_TEXT SHOWN_.
────────────────────

I. Summary of the findings
To report the article, we interviewed more than 275 people, including 175 current or former students and parents and 50 current or former teachers, school employees and other educators. Dozens of the people we interviewed are still in the Hasidic community. We also obtained many school documents, like budgets, school rules and actual student work. We also toured the only school that let us inside. We analyzed numerous public documents, including data on more than 50 different funding programs as well as test scores for all schools in the state.
The article will focus on what is essentially the Hasidic boys school system, a network of about 150 all-male religious schools in Brooklyn and the lower Hudson Valley that our reporting identified as being operated by various Hasidic groups. Collectively, these schools serve about 50,000 students, a number that has risen in recent years.
The article will say that the leaders of New York’s Hasidic community built this school network to educate children in Jewish law, prayer and tradition and to wall off students from the secular world. The schools provide intense religion-based instruction, which help the students to learn Yiddish, Hebrew and Aramaic, plus moral values, logic and legal principles.
The article will also say these schools provide almost no instruction in basic secular subjects such as history or science. Most schools teach English reading and math on four days a week, often for 90 minutes a day after hours of grueling religious lessons, and typically only for boys aged 8 to 12. The instructors for secular studies are often woefully unqualified teachers, and often earn as little as $15 an hour. Some are hired off Craigslist or ads on lamp posts, and many cannot fluently speak English. The rules for some schools discourage further study at home (although some children do it nonetheless) and, in some cases, ban students from speaking English at home. Many textbooks are censored.
The article will say that, overall, students in these schools are deprived of education unlike students anywhere else in New York. One basis for that statement will be state standardized tests in grades 3-8. Our analysis found that, according to the data provided by the state education department, 99 percent of students at Hasidic boys schools who took standardized tests in the last year with full data available for comparisons failed. At several Hasidic schools, every student failed. The scores came in lower than all public schools, including those primarily serving low-income students and English Language Learners. In fact, when we ranked all schools of all kinds in the state, the ones with the lowest scores were all Hasidic boys schools. The article will also quote teachers describing shortcomings and will show student work, as well. The article will say that these failures are happening by design, because the community feels that too much exposure to the secular world would harm students.
(The article will say that Hasidic girls schools provide more secular education, but its students are also struggling. About 80 percent of students at Hasidic girls schools who took tests in that last year with full data available failed)
The article will say that this has left many boys unable to speak English fluently, let alone read or write in English or perform math beyond multiplication and division. It also has helped push poverty rates in the Hasidic community to some of the highest in the state. The article will trace how this has affected former Hasidic students, including those who remained in the community and faced poverty, as well as those who left and struggled with drugs, alcohol or self harm.

────────────────────

_ENTRIES SHOWN_.
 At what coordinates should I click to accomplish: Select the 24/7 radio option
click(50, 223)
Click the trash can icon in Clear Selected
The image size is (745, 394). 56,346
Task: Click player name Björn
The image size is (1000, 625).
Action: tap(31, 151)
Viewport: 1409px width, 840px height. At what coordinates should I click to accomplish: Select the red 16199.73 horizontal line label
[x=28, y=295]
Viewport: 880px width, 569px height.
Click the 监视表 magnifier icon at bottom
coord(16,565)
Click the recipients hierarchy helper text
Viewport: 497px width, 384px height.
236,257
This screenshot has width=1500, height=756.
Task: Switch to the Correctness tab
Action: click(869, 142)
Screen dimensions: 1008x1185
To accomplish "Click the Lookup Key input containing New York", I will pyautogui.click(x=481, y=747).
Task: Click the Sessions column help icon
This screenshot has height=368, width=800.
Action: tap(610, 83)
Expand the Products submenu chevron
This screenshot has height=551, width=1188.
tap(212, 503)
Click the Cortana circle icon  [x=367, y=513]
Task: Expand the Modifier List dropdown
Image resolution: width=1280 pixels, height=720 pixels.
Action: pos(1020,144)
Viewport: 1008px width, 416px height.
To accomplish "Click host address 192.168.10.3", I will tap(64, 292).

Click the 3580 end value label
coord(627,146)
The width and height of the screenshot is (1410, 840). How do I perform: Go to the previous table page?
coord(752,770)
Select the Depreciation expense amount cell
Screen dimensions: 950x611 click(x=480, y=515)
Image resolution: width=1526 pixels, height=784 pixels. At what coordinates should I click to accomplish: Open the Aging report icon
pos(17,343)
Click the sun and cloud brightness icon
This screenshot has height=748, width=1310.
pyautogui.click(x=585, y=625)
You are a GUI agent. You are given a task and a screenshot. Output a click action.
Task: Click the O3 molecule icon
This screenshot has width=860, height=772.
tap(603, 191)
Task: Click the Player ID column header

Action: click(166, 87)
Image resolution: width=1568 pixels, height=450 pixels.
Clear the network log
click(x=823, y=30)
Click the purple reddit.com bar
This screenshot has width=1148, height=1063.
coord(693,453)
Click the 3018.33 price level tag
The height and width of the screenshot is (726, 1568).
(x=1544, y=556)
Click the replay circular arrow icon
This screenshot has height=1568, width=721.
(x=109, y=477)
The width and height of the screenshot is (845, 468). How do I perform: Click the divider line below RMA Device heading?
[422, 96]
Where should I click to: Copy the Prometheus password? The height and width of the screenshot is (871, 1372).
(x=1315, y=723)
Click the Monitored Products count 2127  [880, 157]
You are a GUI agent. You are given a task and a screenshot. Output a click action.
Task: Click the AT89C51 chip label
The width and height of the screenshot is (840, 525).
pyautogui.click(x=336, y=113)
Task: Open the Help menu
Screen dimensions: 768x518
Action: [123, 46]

────────────────────

_ACTION ITEM 1_.
How many students do the Hasidic boys schools serve in total, according to the summary of findings?
_ACTION ITEM 2_.
Please reproduce the summary of findings word for word between "(The article will" and "data available failed)", inclusive.

_EXERCISE ANSWER 1_.
About 50,000 students.

_EXERCISE ANSWER 2_.
(The article will say that Hasidic girls schools provide more secular education, but its students are also struggling. About 80 percent of students at Hasidic girls schools who took tests in that last year with full data available failed)